Thanks for the article and your service to our great USA.
I’m trying to find the download for your mounting board for the Edge Pro, but I can’t seem to get to it.
From your NewHampshireMan website I found where you say to go to your old website, but when I click the link … I go back to the NewHampshireMan website. Can you help me find the download for the Edge Pro Mount?
Love how he expanded with a little marketing. The Facebook + Google ads really help local businesses get in front of customers at fairly good cost. With a solid Ad -> Lead Magnet -> Email Sales Campaign he could easily take this full time if he decided to move to that route.
Hello! my name is serge. I am 67 y.o., handicapped from the spine. I need to supplement my pension by at least $ 500 a month.
Looking for a part-time business with the lowest start-up cost. Interested in knife sharpening, bought 4 quality wet stones. I read that it takes more than 60 minutes per knife, is that true, this model does not seem viable to me. I am confused: it seems to me that I would need to invest in a sharpening electric tool to save time, but I was told that you CAN start this business with wet stones only . Also, I want to join the guild but I don’t know (at this point) how to proceed. I need your help to create a plan for me to follow. My pension plan is all that I possess, so, I need to know what’s the minimum startup cost. Thank you for your help!
I did not see anyone reply to you yet, and perhaps you already have experienced how long it takes for various knives.
I am a knife sharpener and am partially paralyzed, which comes and goes.
1. It should not take one hour for a common kitchen knife, camp or pocket knife.
2. It depends greatly on the metal, the length, blade shape and current condition.
Given that info, and if you’re pretty fairly skilled, you should be able to turn a knife (from receiving the knife to giving it back) in about 20 minutes if there is no profiling needed… just basic 4 stones and 2-sided stropping, then clean-up, pkg, run the till.
This is a general non-agressive pace for one-off knives. However, if you receive a whole set of the same steel, all from the same customer, or have very similar sizes and shapes, you can do a production line… that’s how I do it.
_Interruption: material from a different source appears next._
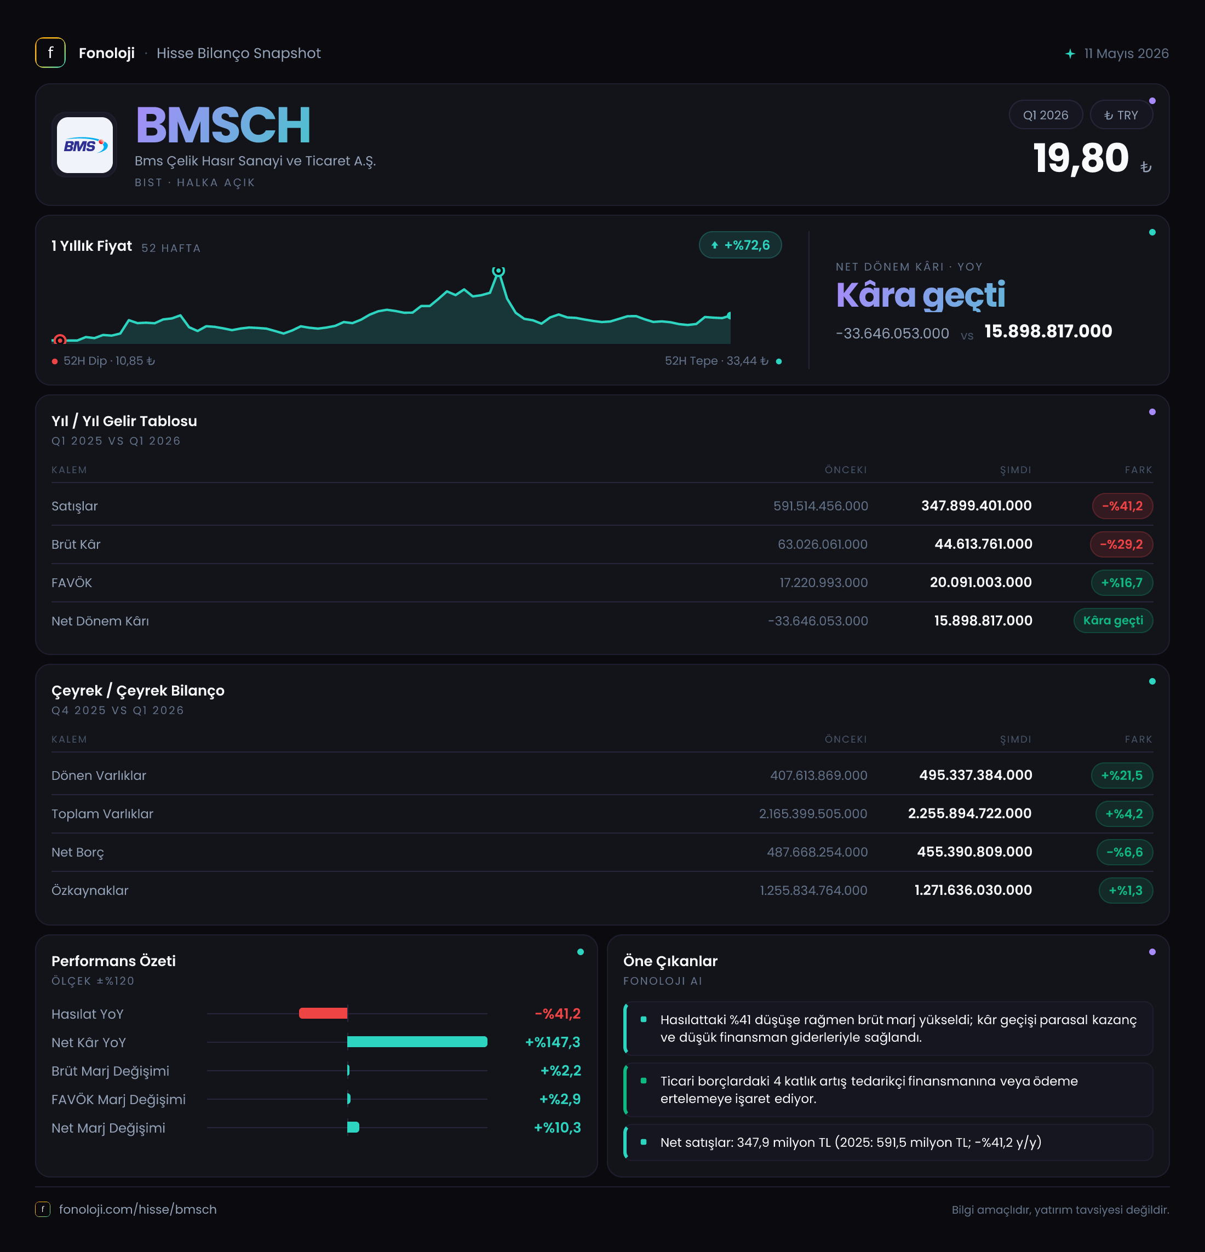Click the Fonoloji logo icon in header

tap(50, 53)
The production lines minimizes setup and teardown, clean-up of ever step… just sharpen away whole batches at a time for each step.
If you’re skilled and all goes well, this really cuts the time down considerably!
Hope your doing well and life is good to you!
Damned Sharp Knives
I’m not sure if this is on-topic (feel free to delete this comment if it’s off-topic), but I’m looking into scissor-sharpening options. Are there specific sharpening systems for scissors, or would a normal knife-sharpening one do the job? I suppose knife-sharpening systems are not all the same, though. Any inputs/insights would be welcome!